S’il n’y avait point de raison de porter sa défense jusqu’au lazaret, le nouvel ouvrage qu’on aurait construit à la tête de Valle Vicinoni pourrait remplir tous les buts et ne faire cependant qu’un seul fort. On appuierait sa droite par un ouvrage à 200 toises de la place, afin que cet ouvrage tirât des feux plus immédiats du fort à la tête des valli et de l’enceinte de la place.

 

Il aurait encore l’avantage d’appuyer la droite d’un camp retranché qui aurait sa gauche à Valle di Conte. Si la garnison était de plus de 3 ou          4,000 hommes, on pourrait en peu de jours faire des lignes qui deviendraient bientôt assez respectables pour que l’ennemi ne s’amusât point à les attaquer, et fît un meilleur emploi de ses munitions en marchant droit sur la porte qui doit le faire entrer dans la place.

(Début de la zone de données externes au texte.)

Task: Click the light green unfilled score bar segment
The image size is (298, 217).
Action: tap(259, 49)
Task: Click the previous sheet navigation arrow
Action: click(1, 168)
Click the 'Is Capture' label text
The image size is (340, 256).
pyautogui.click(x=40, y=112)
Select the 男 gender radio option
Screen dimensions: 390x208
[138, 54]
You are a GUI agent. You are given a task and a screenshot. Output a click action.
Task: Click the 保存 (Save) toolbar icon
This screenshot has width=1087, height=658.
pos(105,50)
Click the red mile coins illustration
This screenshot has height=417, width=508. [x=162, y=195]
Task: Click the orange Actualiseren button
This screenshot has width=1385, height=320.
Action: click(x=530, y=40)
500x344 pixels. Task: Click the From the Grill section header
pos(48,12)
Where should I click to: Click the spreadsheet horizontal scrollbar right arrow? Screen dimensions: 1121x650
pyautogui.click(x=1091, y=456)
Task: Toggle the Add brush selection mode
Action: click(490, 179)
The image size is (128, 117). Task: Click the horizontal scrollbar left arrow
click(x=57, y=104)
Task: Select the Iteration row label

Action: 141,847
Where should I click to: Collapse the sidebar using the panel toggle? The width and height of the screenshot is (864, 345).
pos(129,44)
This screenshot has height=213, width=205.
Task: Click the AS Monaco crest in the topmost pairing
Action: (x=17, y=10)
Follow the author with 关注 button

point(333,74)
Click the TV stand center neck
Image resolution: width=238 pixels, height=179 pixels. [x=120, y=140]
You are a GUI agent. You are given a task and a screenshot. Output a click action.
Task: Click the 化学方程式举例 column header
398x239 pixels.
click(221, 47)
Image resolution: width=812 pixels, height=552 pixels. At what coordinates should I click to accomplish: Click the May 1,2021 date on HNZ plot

Tout ce qu’on pourrait désirer, c’est que ce camp retranché eût un réduit en forti­fication permanente, tant pour ne pas risquer de        perdre son monde si jamais le camp était forcé, que pour avoir des sorties directement sur la rive droite du port. Ces réduits sont très‑faciles à faire, puisque la rive droite n’est qu’à 100 toises de l’enceinte. Mais l’intérêt de ces ouvrages est secondaire. Ils ne peuvent être faits que lorsque les autres ouvrages qui remplissent la seconde condition, d’obliger l’ennemi à les attaquer avant de prendre la place, auront déjà un degré de force convenable ; or on sait qu’avec 300,000 francs par an on ne pourra atteindre ce but qu’après quelques années.